In this study we did not objectively measure radial shortening and it’s improvement post-manipulation. We measured angulation in the frontal plane as well as the lateral views when demonstrating reduction effectiveness.
Of the fractures that were not adequately reduced in the ED, 50% were described as “off-ended” fractures (both distal 1/3 radius and ulna fractures with >100% displacement). These manipulations were actually carried out by more junior doctors (senior house officers), had this been recognised, these patients may potentially have had successful manipulations performed by more senior staff.
Limitations of this study include it’s retrospective nature and it’s relatively small study population, but to date and to our knowledge, this is the only case series evaluating the orthopaedic outcome following MUA in the ED in the paediatric population under ketamine sedation. These were a heterogeneous group of injuries i.e. greenstick/completely displaced fractures and as a result it is difficult to analyse them collectively. The decision whether to attempt manipulation in the ED is arguably subjective with patient variables such as age, degree of deformity and parent attitudes to consider. Clinicians’ level of experience is also important. Patient follow up was short, which is likely to be a reflection of normal clinical practice in most busy paediatric units in the UK, as functional recovery is usually rapid and excellent as seen in our study. Functional outcomes scores, however, were not recorded. Future studies should also include patient/parent satisfaction with this method of managing paediatric wrist fractures.
From this study it is suggested that not all patients are suitable for manipulation in the absence of image intensification. The patients requiring further intervention for their forearm fractures, were mostly patients that had suffered completely displaced fractures on initial radiographic assessment.

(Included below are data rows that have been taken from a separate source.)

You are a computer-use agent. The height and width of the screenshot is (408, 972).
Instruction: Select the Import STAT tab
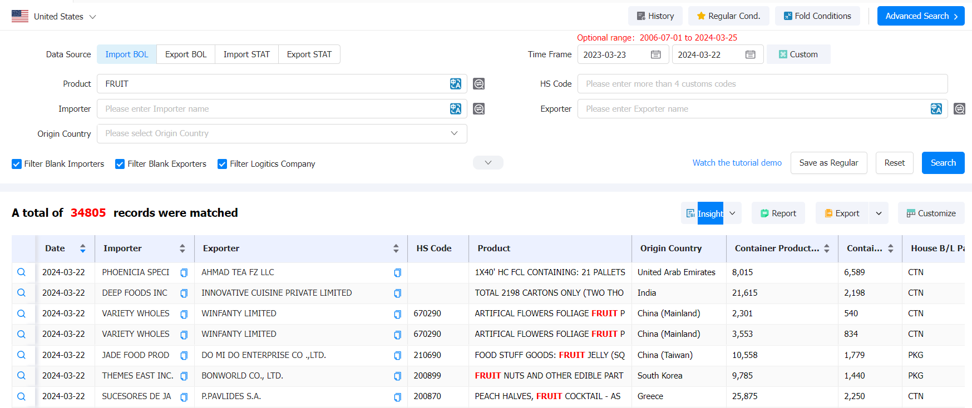pyautogui.click(x=246, y=54)
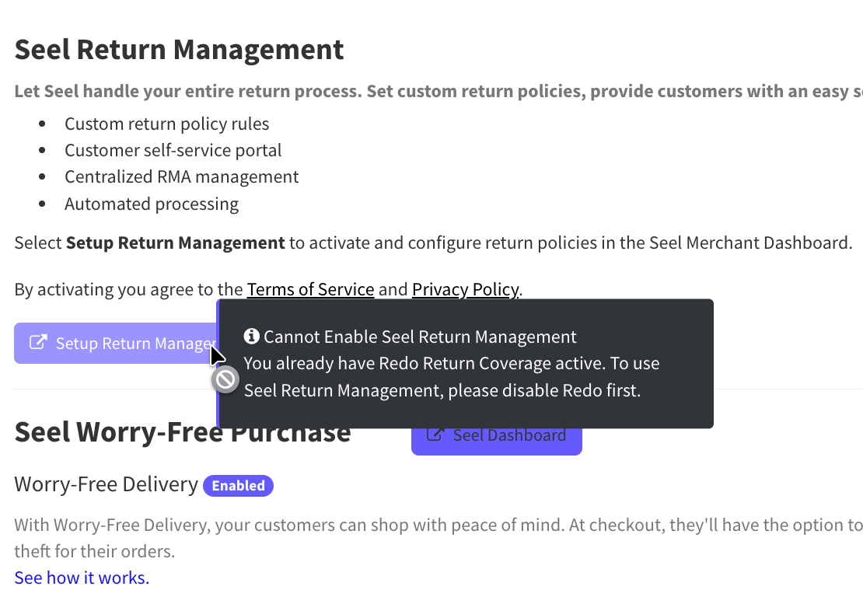Viewport: 863px width, 597px height.
Task: Click the info icon in the tooltip
Action: pos(251,337)
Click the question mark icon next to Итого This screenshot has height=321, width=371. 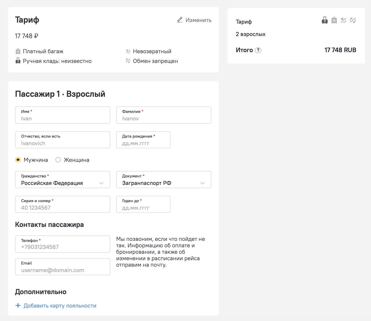258,50
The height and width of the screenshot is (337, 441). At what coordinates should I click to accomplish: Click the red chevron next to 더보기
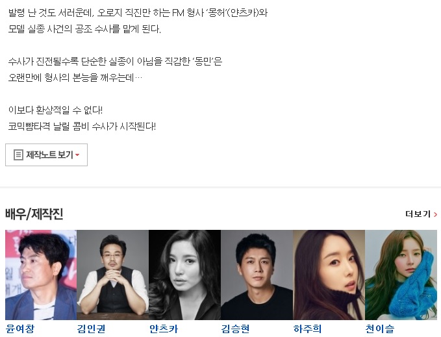click(435, 214)
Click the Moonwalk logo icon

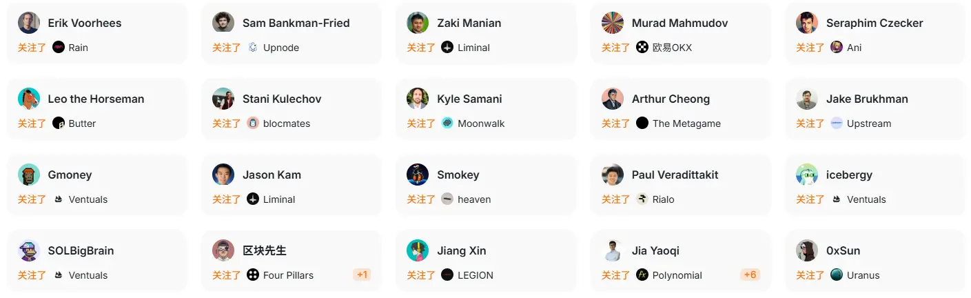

Manipulation of paediatric wrist fractures under ketamine is safe. Excellent radiological and clinical results were noted for the majority of patients. However, patient selection and more importantly, suitable fracture configuration, is key to achieve optimum outcomes. We would therefore always recommend the involvement of an experienced orthopaedic surgeon in the decision-making and management of this patient group. Manipulation under ketamine in the ED could reduce in-patient admissions and potentially the burden on a busy trauma list, whilst helping develop skill sets not frequently utilised by more junior doctors in the UK.
The authors declare no competing interests or external funding sources. There are no acknowledgements to be made.